Extracted text:
################

A lot of business processes are functioning with the help of data science implementations, i.e. machine learning models, time series models, AI solutions etc. These models take into consideration the historical data as well as past trends. In the Pre-COVID arena, all models were working well with the changing environment. All predictions were serving the purpose of the task as desired. With the advent of 2020, COVID 19 emerged on this Earth and caused a major disruption in our usual modelling behaviour.
COVID has affected every industry in a different way. For example, consumers have engaged in a lot of panic buying situations and supply hoarding due to the lockdown scenario in major parts of the world. Hence the consumer goods industry saw a heavy increase in supplies in the month of March and April. In western countries like the UK, US the ‘eating at home scenarios’ increased substantially. There was a major shift from eating outside to eating at home due to restricted movement for people.
The sales for most of the food products went up due to the situation. This sudden spike in sales has been very beneficial from the performance standpoint. The traditional models can no longer be used for sales predictions as they are unable to capture these unusual spikes in sales over the past two to three months. This is just one of the use cases. A similar kind of situation will be observed with respect to every industry.
Sign up for your weekly dose of what's up in emerging technology.
For solving this kind of a complex situation, some careful analysis will need to be undertaken by Analysts and Data Scientists. As these spikes as in the above case are infrequent numbers, they are classified as outliers. Outlier detection and analysis are terms which need to be researched so that we can arrive at a solution to the above problem. Outlier detection for this scenario is an easy process as it is visible on the graph explicitly. The major challenge will come around handling these outliers in the most efficient way.
There can be multiple ways to approach this. You can design a case by case solution where you can make different assumptions around the COVID scenario. The first scenario would be without COVID coming into the picture. The subsequent scenarios can be designed making assumptions until when COVID will last. The usual times series or linear regression models can be used but with some smoothing factors so that the predictions are in line with the expected sales and do not overrun expectations. The kind of outlier handling technique to be used depends on the modifications that you want to do.
I have recently come across a few outlier handling techniques which can be used –
- Bootstrapping methods – These are methods which allow you to boost model performance. It handles the outlier very efficiently. It has various implementations in Python. Some examples of Boosting method implementations are XgBoost, AdaBoost etc.

################

Activity 1: In the article on COVID and data science models, which months saw a heavy increase in supplies in the consumer goods industry?
Activity 2: Continue the article on COVID and data science models from its final sentence.
The entries that follow the article on COVID and data science models are not needed for anything asked here.

Information supplied:
################

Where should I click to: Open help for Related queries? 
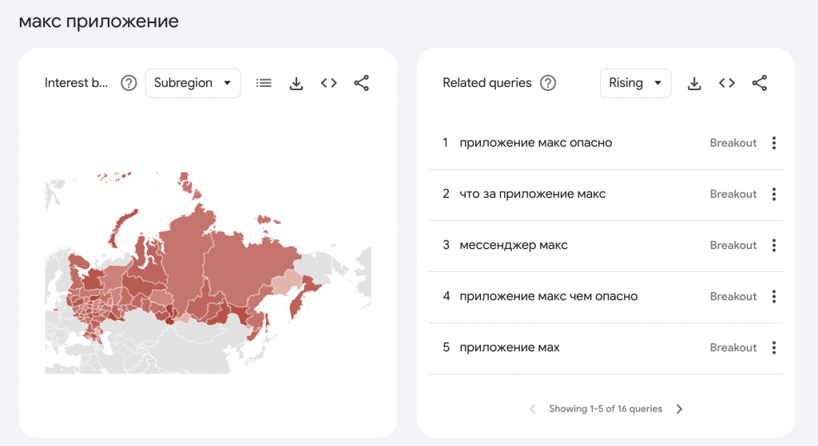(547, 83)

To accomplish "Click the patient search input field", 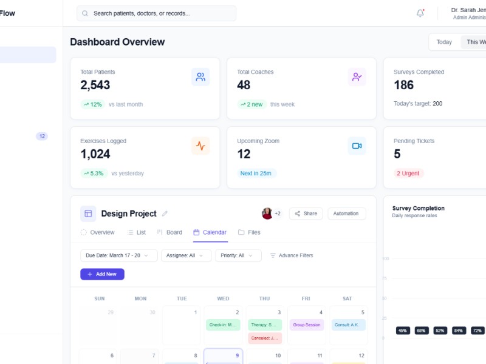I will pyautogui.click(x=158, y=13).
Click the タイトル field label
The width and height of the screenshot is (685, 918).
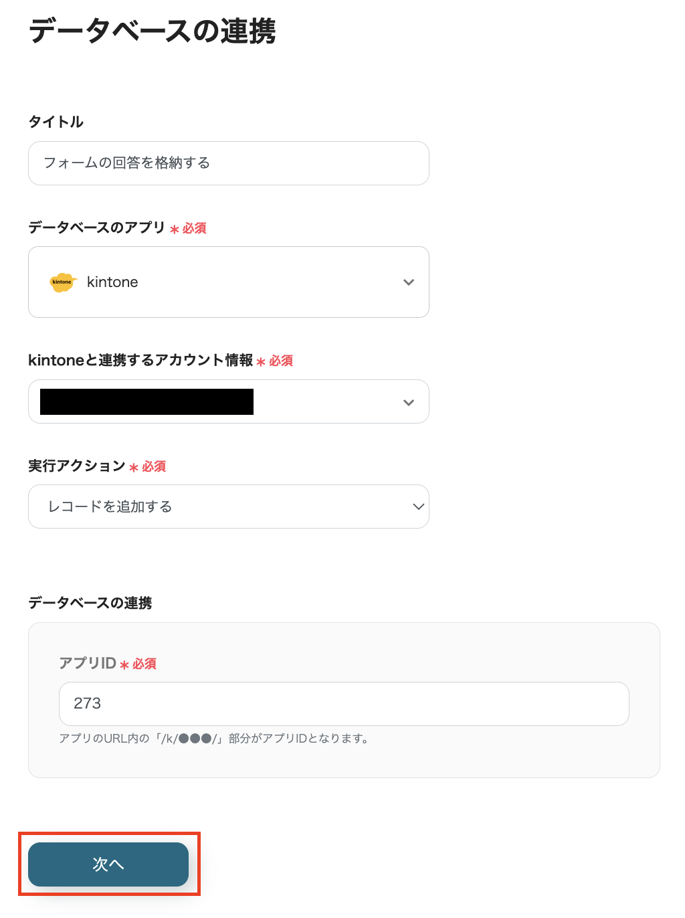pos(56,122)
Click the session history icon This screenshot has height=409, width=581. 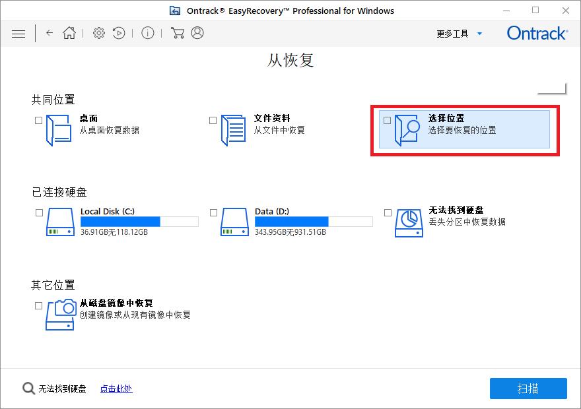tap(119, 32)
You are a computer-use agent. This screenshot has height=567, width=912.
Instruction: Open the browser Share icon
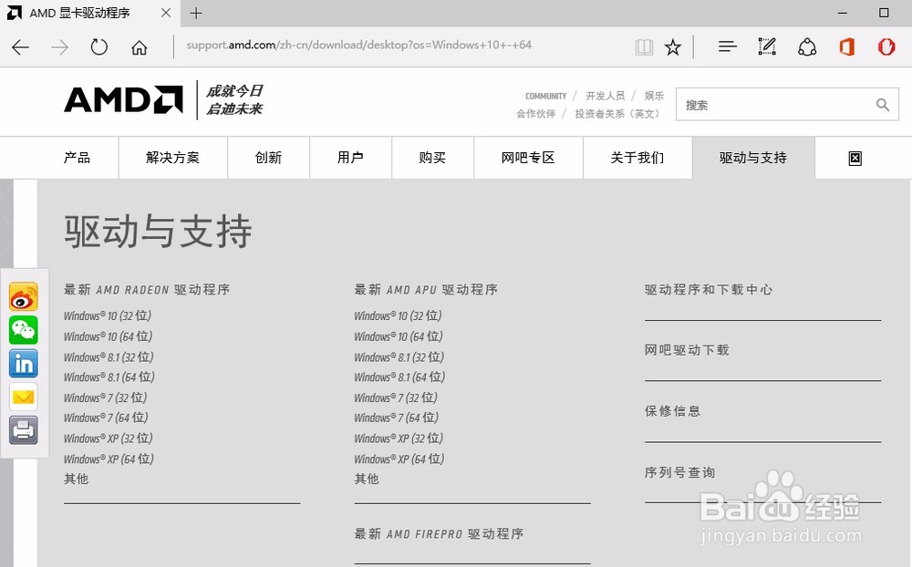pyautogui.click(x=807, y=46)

################

Answer area 1: March and April.

Answer area 2:
- Generalized Estimating Equations – This method is used when observations are possibly correlated within a cluster but uncorrelated across clusters. This helps in handling the outliers. It has an implementation in the statsmodels library in Python.
- M – Estimation Method – This is similar to linear regression but modifies the function by removing the square operation and replaces it with another function which helps us with dealing with the outliers. It has an implementation in the statsmodels library in Python.
These are a few of the methods which could be used for handling the outliers depending on the business scenario. Depending on the use case, the data points will display different behaviour. Referred to as “concept drift”, there are changes in human behaviour depending on the situation outside i.e. lockdown, self-isolation etc. Concept drift is affecting all kinds of industries, for example, fraud prediction scenarios cannot be implemented in the same ways as before.
Models which have been deployed and productionalized work on the same old features and the historical data. Models in production don’t account for variables and don’t factor in evolving trends in the real world. But with the changing agile world circumstances, these models will not be able to make predictions according to the scenario. The models will have to be changed to incorporate the changing, agile environment so that they are able to provide the desired results and add value to the business.
Models need to be more adaptive and able to leverage business strategies in the best possible way. Models will become obsolete if not altered. There will have to be mechanisms in place for tracking the trends and the errors in model value predictions. Data Science needs to quickly adapt to the fast paced changes that are happening in the world due to the pandemic.
Companies have the right kind of data in place, but right now it’s all about the modifications that you make and leverage the data in the best way possible. Models will have to be agile and should be able to adapt to immediate emergencies like COVID etc. Data Science teams will need to make models dynamic so that they can be monitored to assess the situation.